> _Data for review_:
= = = = =

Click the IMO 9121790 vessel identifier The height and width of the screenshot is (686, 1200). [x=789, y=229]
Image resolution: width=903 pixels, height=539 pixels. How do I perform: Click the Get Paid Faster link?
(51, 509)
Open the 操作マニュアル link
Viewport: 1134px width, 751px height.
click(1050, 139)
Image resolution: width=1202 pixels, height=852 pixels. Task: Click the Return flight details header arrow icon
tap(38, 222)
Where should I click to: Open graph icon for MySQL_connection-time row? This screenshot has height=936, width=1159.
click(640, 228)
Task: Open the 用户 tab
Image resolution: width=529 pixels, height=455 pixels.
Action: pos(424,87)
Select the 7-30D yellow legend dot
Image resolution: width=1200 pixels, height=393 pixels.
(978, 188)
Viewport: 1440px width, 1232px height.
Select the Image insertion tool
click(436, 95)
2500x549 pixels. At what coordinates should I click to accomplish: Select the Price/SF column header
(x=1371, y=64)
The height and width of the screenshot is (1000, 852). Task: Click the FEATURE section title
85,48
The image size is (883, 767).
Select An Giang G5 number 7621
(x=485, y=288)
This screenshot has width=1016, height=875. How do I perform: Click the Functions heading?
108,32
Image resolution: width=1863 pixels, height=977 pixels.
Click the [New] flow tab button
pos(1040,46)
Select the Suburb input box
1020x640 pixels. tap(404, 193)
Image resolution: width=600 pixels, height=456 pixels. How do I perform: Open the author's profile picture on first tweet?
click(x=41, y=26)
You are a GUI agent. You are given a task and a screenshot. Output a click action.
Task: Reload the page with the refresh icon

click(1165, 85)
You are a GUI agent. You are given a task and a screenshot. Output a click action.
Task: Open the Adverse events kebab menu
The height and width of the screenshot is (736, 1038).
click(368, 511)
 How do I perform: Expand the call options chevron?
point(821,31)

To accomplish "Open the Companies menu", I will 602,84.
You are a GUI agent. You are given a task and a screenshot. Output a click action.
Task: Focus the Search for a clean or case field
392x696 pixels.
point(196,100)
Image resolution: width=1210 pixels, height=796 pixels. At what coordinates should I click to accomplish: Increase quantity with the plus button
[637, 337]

= = = = =

> _What you have to do_: Look through the data above for the string "menu" and copy every line where it appears.

> _Written response_:
Task: Open the Adverse events kebab menu
To accomplish "Open the Companies menu", I will 602,84.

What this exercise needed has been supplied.